Un Giubileo per la Giustizia: L’incontro tra Papa Leone XIV, Nordio e il ricordo di Livatino



In una Piazza San Pietro gremita, si è tenuto oggi un evento di grande rilevanza: il Giubileo dedicato agli operatori della giustizia, che ha visto la partecipazione di delegazioni da oltre cento Paesi.

Un appuntamento storico che ha riunito giudici, avvocati, magistrati e giuristi per riflettere sul ruolo della giustizia nel mondo contemporaneo, alla presenza di Papa Leone XIV e del Ministro della Giustizia italiano, Carlo Nordio.

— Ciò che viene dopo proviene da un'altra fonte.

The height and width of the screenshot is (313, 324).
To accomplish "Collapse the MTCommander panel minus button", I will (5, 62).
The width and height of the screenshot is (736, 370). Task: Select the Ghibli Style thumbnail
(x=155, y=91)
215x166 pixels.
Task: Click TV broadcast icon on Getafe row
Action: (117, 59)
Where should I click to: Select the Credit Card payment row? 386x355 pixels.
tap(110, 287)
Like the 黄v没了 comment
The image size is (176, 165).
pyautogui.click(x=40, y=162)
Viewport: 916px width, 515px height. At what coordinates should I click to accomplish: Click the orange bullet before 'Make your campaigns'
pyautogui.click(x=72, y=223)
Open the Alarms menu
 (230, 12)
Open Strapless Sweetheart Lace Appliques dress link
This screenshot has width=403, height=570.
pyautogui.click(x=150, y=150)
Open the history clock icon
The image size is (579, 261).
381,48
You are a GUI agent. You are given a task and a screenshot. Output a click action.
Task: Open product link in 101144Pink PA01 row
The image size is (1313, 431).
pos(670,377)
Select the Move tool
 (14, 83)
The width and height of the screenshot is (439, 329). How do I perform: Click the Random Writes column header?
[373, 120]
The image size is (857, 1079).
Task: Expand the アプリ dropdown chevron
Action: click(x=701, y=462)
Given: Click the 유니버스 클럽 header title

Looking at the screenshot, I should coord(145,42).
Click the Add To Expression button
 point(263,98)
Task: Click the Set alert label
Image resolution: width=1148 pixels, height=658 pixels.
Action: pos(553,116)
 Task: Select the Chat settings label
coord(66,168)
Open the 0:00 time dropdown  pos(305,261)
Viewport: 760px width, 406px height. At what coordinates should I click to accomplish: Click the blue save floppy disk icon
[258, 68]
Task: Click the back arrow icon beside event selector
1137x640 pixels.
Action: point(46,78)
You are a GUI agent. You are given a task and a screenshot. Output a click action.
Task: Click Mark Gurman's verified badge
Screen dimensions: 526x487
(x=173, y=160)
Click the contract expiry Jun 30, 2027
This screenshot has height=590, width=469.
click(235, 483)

Il Pontefice ha accolto i partecipanti con un forte richiamo all’uguaglianza e alla dignità umana, sottolineando che “non c’è giustizia se le condizioni di vita sono disumane”. Un monito chiaro, che invita a superare una visione meramente formale del diritto per abbracciare un approccio più equo e solidale. La riflessione del Papa ha toccato le molteplici realtà nel mondo in cui popoli interi hanno “fame e sete” di giustizia, vivendo in condizioni inaccettabili che negano i diritti più basilari.

Nel suo intervento, il Ministro Nordio, presente in rappresentanza del governo italiano, ha riaffermato l’importanza del dialogo tra istituzioni laiche e religiose per la costruzione di una società più giusta. La sua partecipazione all’evento ha messo in luce l’impegno dell’Italia a lavorare per una giustizia che non sia solo un’applicazione rigida della legge, ma uno strumento di speranza e rinnovamento sociale.

Un momento particolarmente toccante della giornata è stato il ricordo di Rosario Livatino, il “giudice ragazzino” ucciso dalla mafia il 21 settembre 1990. La scelta della data del Giubileo, voluta da Papa Francesco in sua memoria, ha conferito all’evento un profondo significato simbolico.

Livatino è stato presentato non solo come un martire della giustizia, ma come un modello di integrità e fede per tutti gli operatori del diritto. Le sue parole, “la giustizia è necessaria, ma non sufficiente, e può e deve essere superata dalla legge della carità”, risuonano ancora oggi, invitando a un’etica professionale che unisca rigore e umanità.

L’udienza giubilare è stata un’occasione per riflettere sulla complessità e le sfide del sistema giudiziario, ma anche per ribadire il suo ruolo cruciale nella tutela dei più deboli. Papa Leone XIV ha esortato tutti i presenti a mettere al centro il valore di ogni essere umano, ricordando che la giustizia non è un fine, ma un mezzo per costruire la pace e la convivenza civile.

L’incontro si è concluso con un pellegrinaggio alla Porta Santa della Basilica di San Pietro, un gesto simbolico per ribadire l’impegno di tutti gli operatori della giustizia a camminare insieme verso un futuro in cui il diritto sia sempre al servizio della persona.